While on the subject of soldering, as I don’t do that much and no longer have a soldering tool…….which would be better the traditional “iron” or the racing looking “gun”?

Comments

  • drasnordrasnor Starship Operator Hawthorne, CA Icrontian
    edited July 2010
    You want to try to match the physical size of the LED you're trying to replace (typically either 3mm or 5mm) which will require you to pull the original LED fan. Once that's done, buy an LED that will fit.

    You will almost certainly need a current-limiting resistor but to size it you need to know the LED supply voltage and the supply voltage from the power supply. If it's an LED fan then the latter is probably 12V. The equation Rl = (Vs - Vl)/Il will give you the value of the LED current limiting resistor Rl for supply voltage Vs, LED rated voltage Vl, and LED rated current Il. That information will be in the LED datasheet.

    I prefer a soldering pencil for this sort of work. I have a really nice Metcal soldering station but the Weller 25W or 30W pencil is perfectly adequate. The gun is for soldering big hunks of metal like copper pipe or power conductor and will probably melt/set fire to your PSU's guts. You'll want to get some fine-gauge 63/37 rosin-core lead solder; 60/40 lead is okay but the green lead-free stuff sucks. For splicing wire you'll get good results by tinning each conductor with a small amount of solder and then sweating the conductors together.

    To be totally honest though, you'd be better off just replacing the LED fan as an assembly. Buy one that's the same size as the one inside your power supply with a nice bearing and the LED you want and solder that in place of the old one.
  • RichDRichD Essex, UK
    edited July 2010
    Please correct me if im wrong as my electronics knowledge is pretty patchy but surely, if you are swapping an LED the old LED will already have the resistor in place? Wont it just be a case of swapping the LED for another one that is the same physical size as the other?
  • SnarkasmSnarkasm Madison, WI Icrontian
    edited July 2010
    Depends what you're swapping it from and to. Red LEDs require less power than blue or green, etc; white has different power requirements than amber; so on and so forth.
  • RichDRichD Essex, UK
    edited July 2010
    That I did not know! Do you happen to know the difference in power between Red and Blue. I converted a set of Technics 1210 Record Decks to Blue LEDs and just swapped the LEDs. Im wondering if I need to add some extra resistance?

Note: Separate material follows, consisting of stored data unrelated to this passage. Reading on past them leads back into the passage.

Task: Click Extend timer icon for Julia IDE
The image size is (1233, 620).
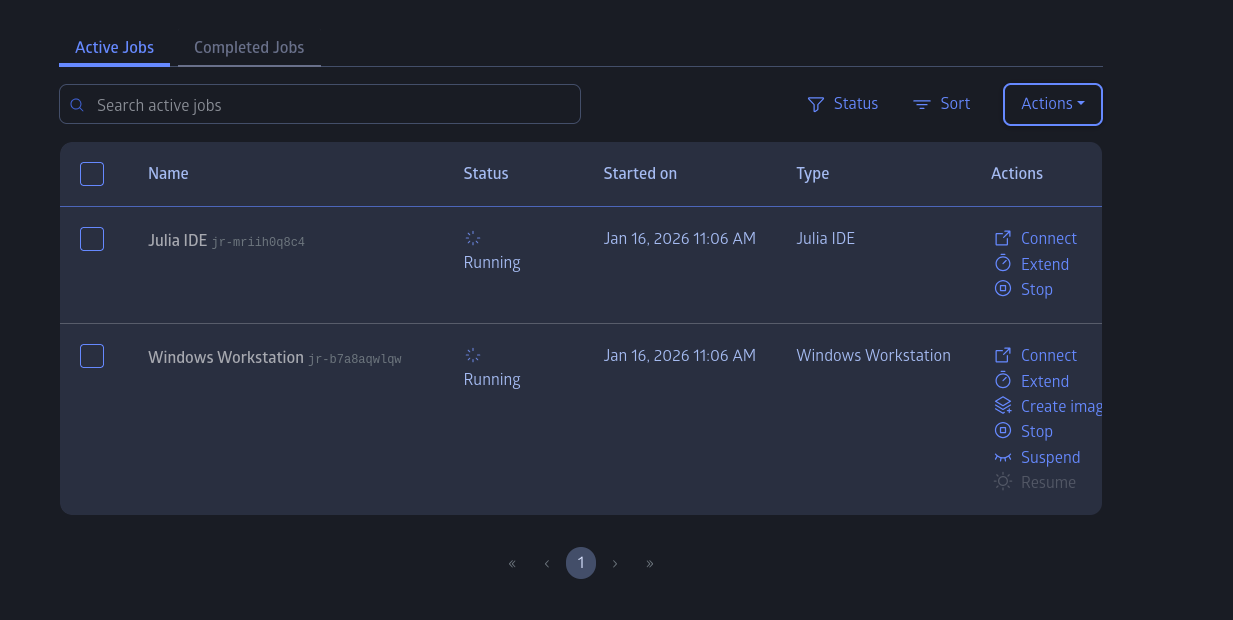Action: coord(1003,264)
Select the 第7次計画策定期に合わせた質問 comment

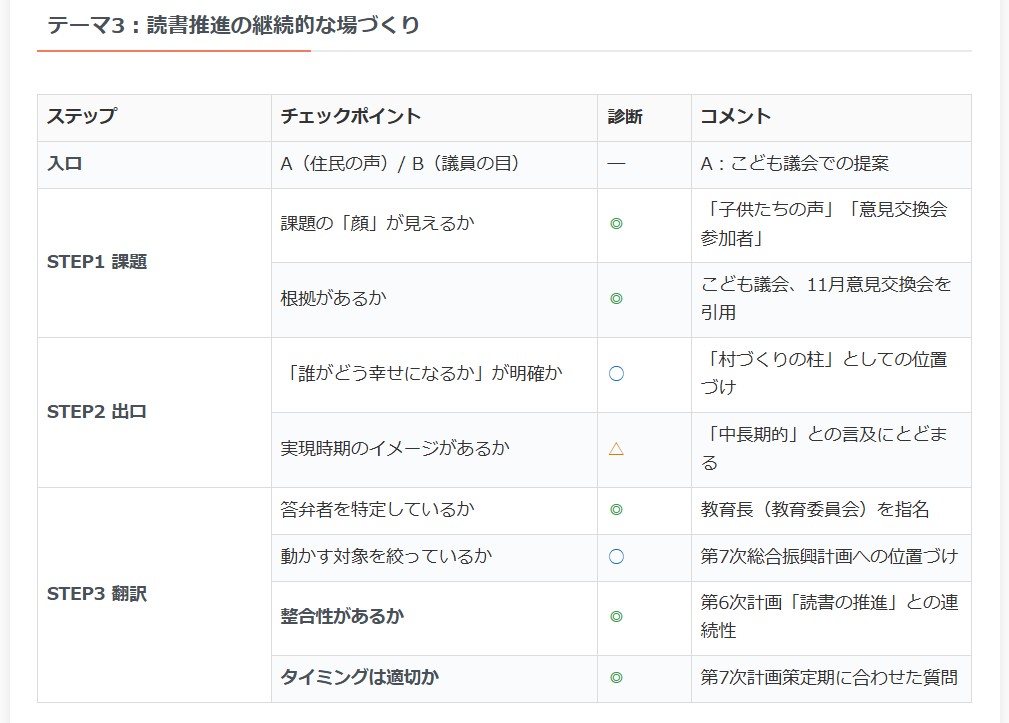(829, 678)
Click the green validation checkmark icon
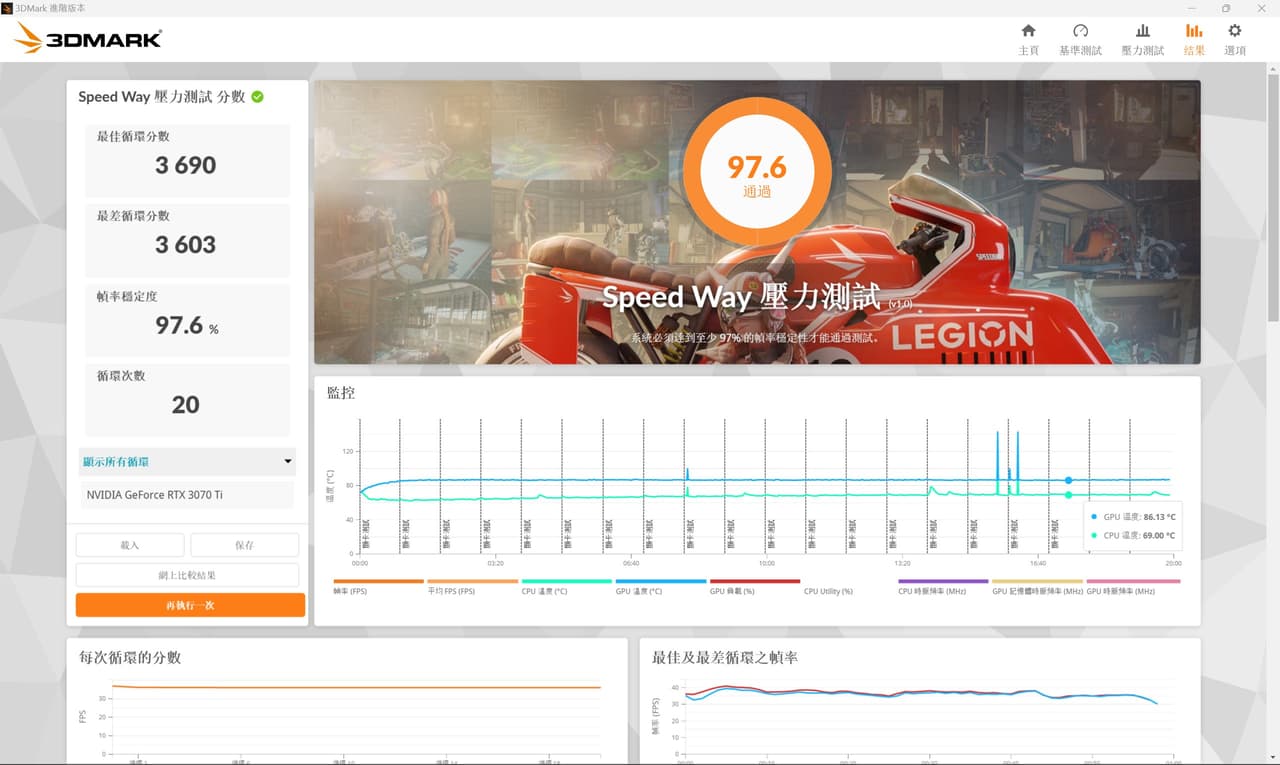 (x=258, y=97)
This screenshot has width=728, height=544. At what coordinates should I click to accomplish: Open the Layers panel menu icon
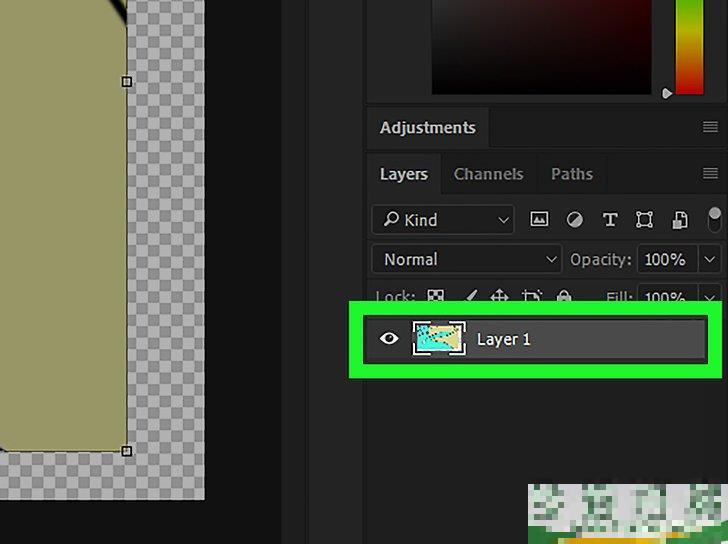tap(710, 174)
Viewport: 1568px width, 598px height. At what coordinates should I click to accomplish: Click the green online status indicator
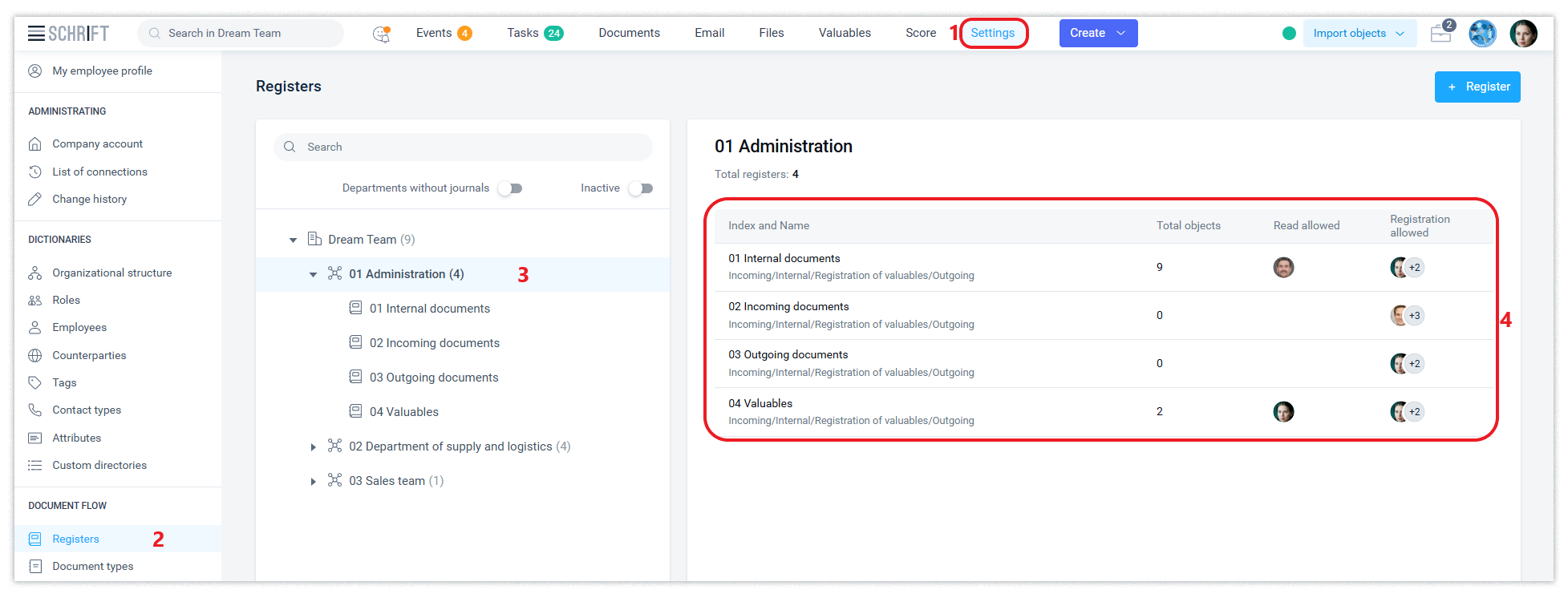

    They seem to work but I am now worried about their lifespan?
  • drasnordrasnor Starship Operator Hawthorne, CA Icrontian
    edited July 2010
    Technically, red LEDs require lower voltage than blue LEDs to reach their design current consumption. If the system was designed for a red LED then it ought to be able to drive a blue LED without modification though the blue LED will be emitting less than its specified brightness. This increases the life of the LED and if it's bright enough for you then it should be fine.

    As a rule of thumb, you can go from longer wavelength LEDs to shorter wavelength LEDs without changing the resistor though you'll lose some intensity as you'll be driving the new LED at a lower voltage. Going the other way you need to modify the resistor since the short-wavelength LEDs require higher operating voltage than what the long-wavelength LEDs are rated for.
  • RichDRichD Essex, UK
    edited July 2010
    Cool. Thanks for the advice and sorry about hijacking the thread!!!
  • jedihobbitjedihobbit Central Virginia, USA New
    edited July 2010
    RichD wrote:
    Cool. Thanks for the advice and sorry about hijacking the thread!!!

    No hijack that I noticed! :confused::eek::wink: :bigggrin:

    Hope to have some parts to play with by next week. I'm sure the assembly I'll be attacking has the resistors hardwired. Will just have to see if an extra will need to be inserted or if a total replacement will be required. :crazy:
  • tmh88tmh88 Pittsburgh / Athens, OH
    edited July 2010
    Just use a multimeter to get a reading off of the circuit and then find LED's according to that. Any decent manufacturer will include specs of their LED's.
  • trolltroll Windsor, Nova Scotia Icrontian
    edited July 2010
    Good little calc for current limiting resistor size...

    http://ledcalculator.net/
  • jedihobbitjedihobbit Central Virginia, USA New
    edited July 2010
    Thanks for the input guys......still have to get back to this!